Reproduce every line of the following records verbatim, omitting the pictures.
= = =
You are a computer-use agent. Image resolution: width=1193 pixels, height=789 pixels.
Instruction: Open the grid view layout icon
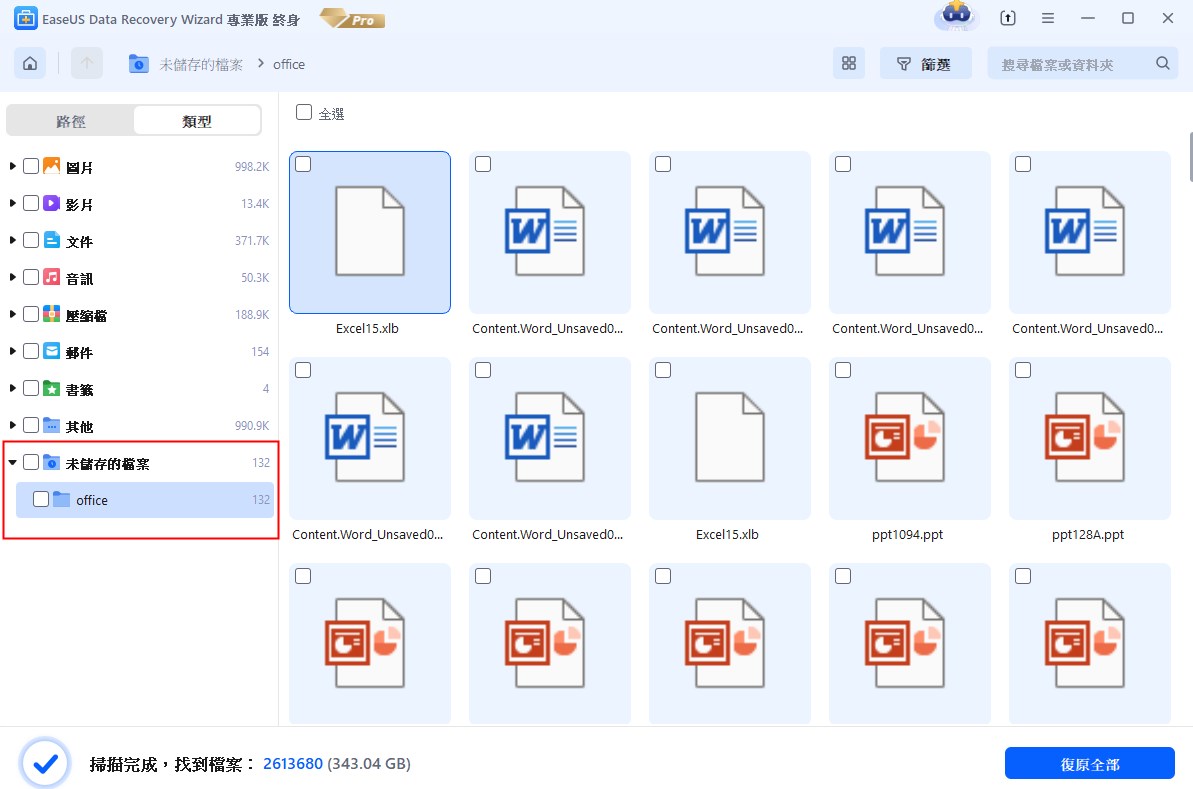[x=848, y=63]
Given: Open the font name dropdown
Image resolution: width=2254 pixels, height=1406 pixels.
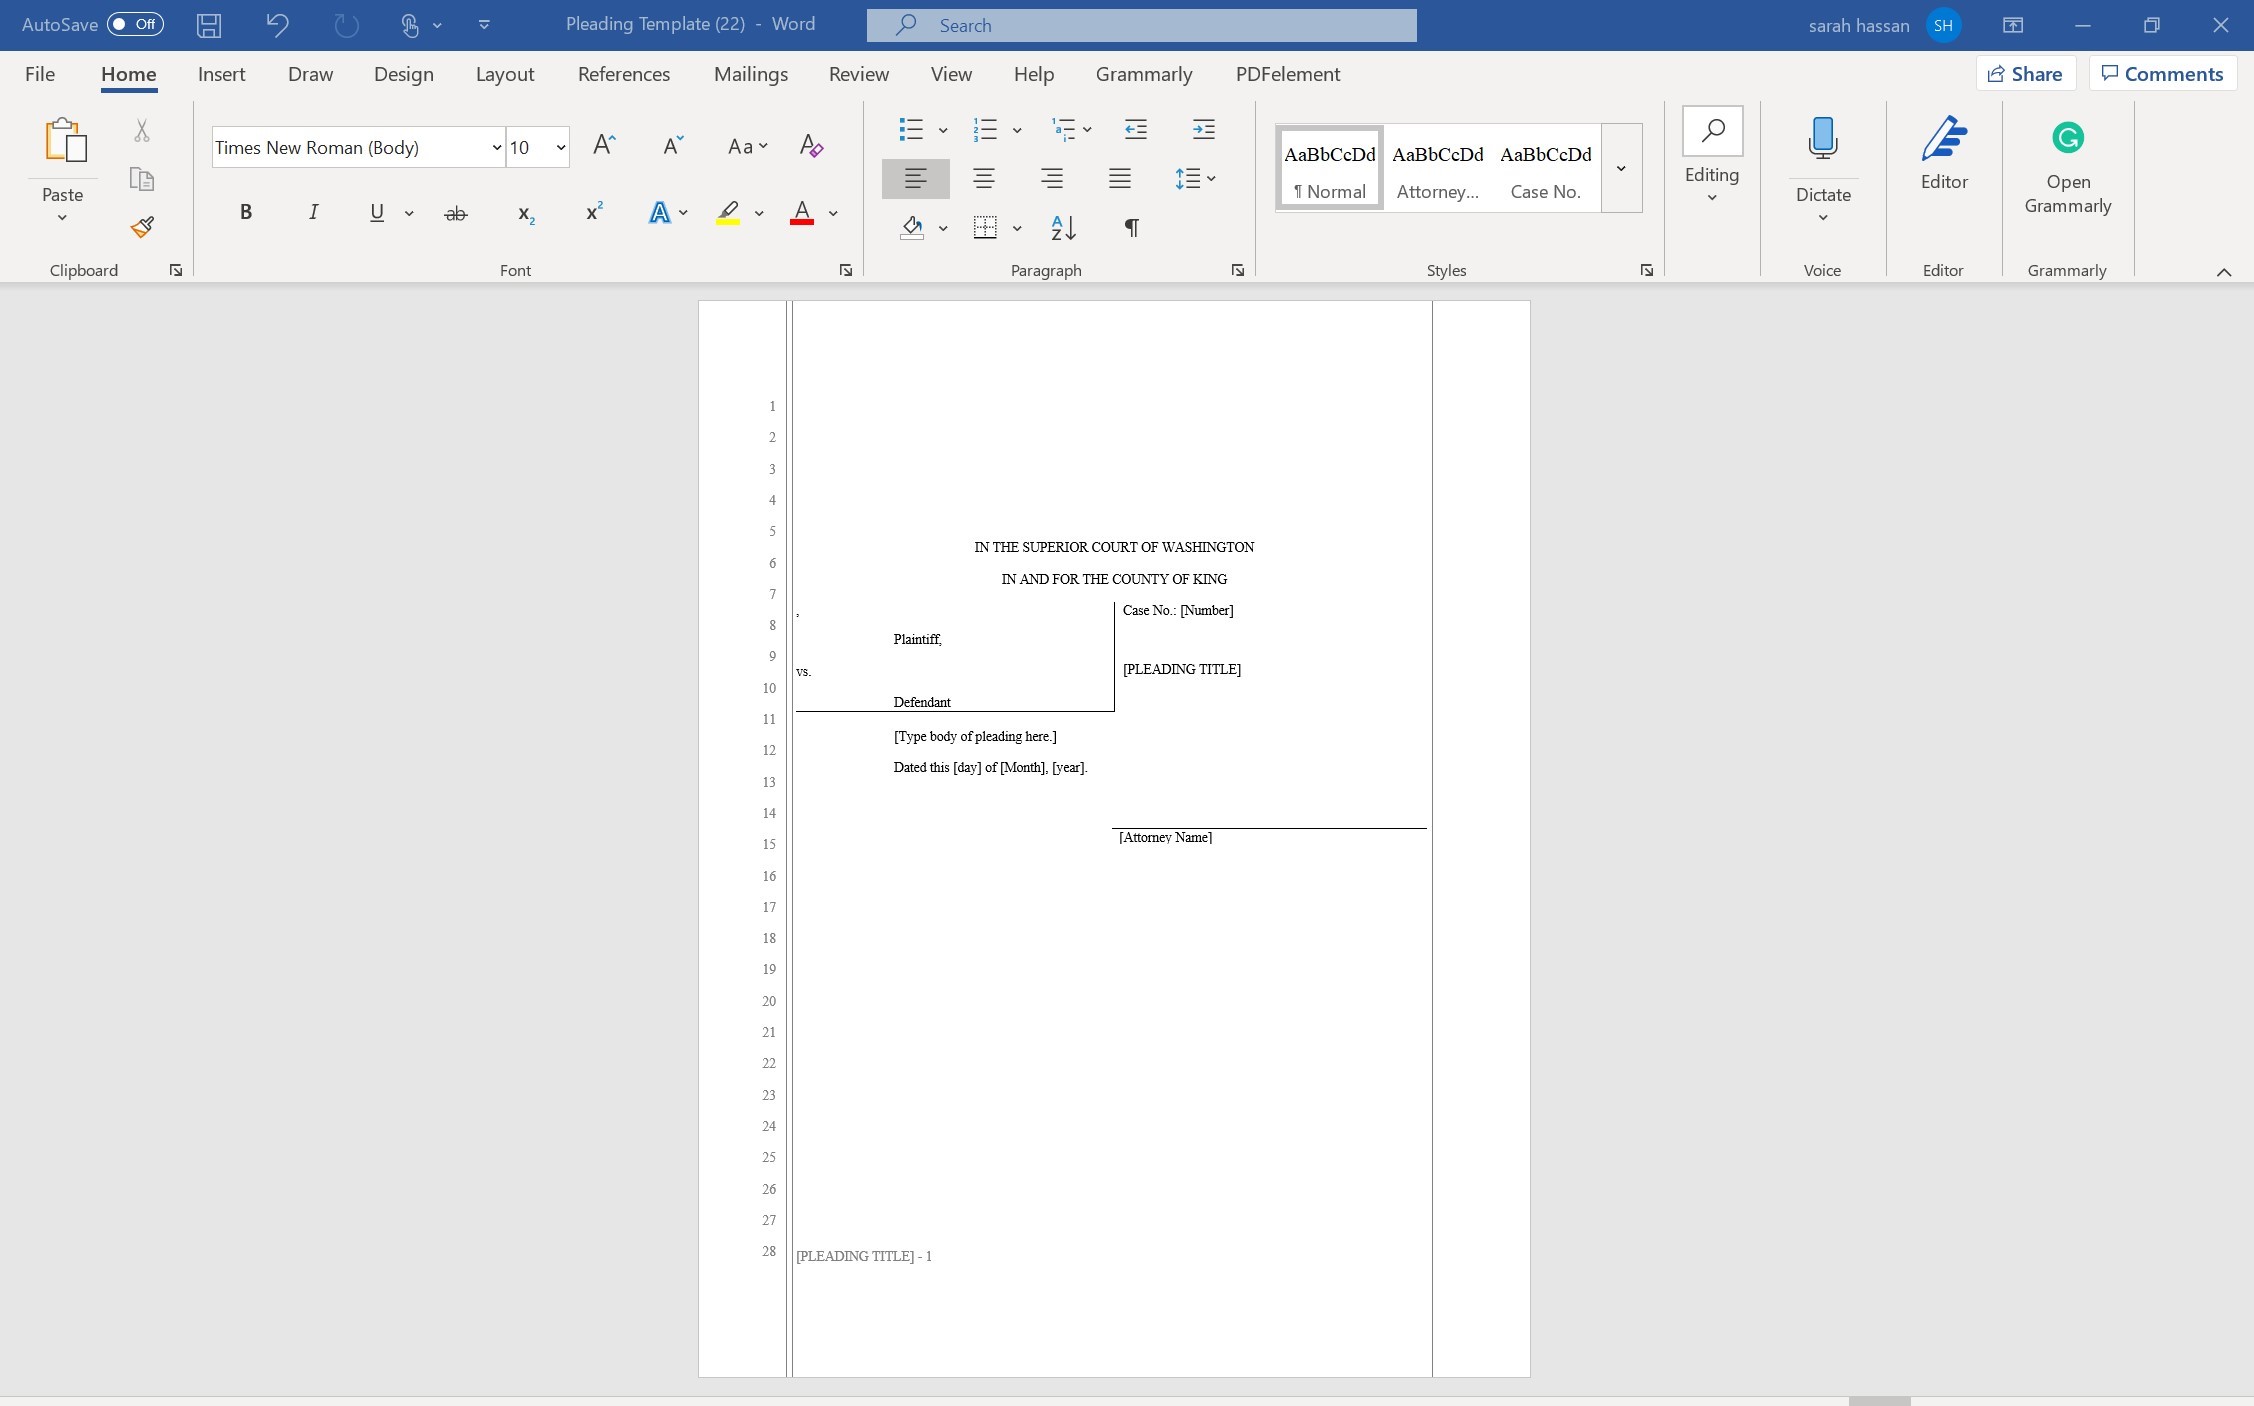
= = =
* **THE RESPONSE**
You are a computer-use agent. Image resolution: width=1193 pixels, height=789 pixels.
Instruction: Open the grid view layout icon
[x=848, y=63]
Given: Open the font name dropdown
Image resolution: width=2254 pixels, height=1406 pixels.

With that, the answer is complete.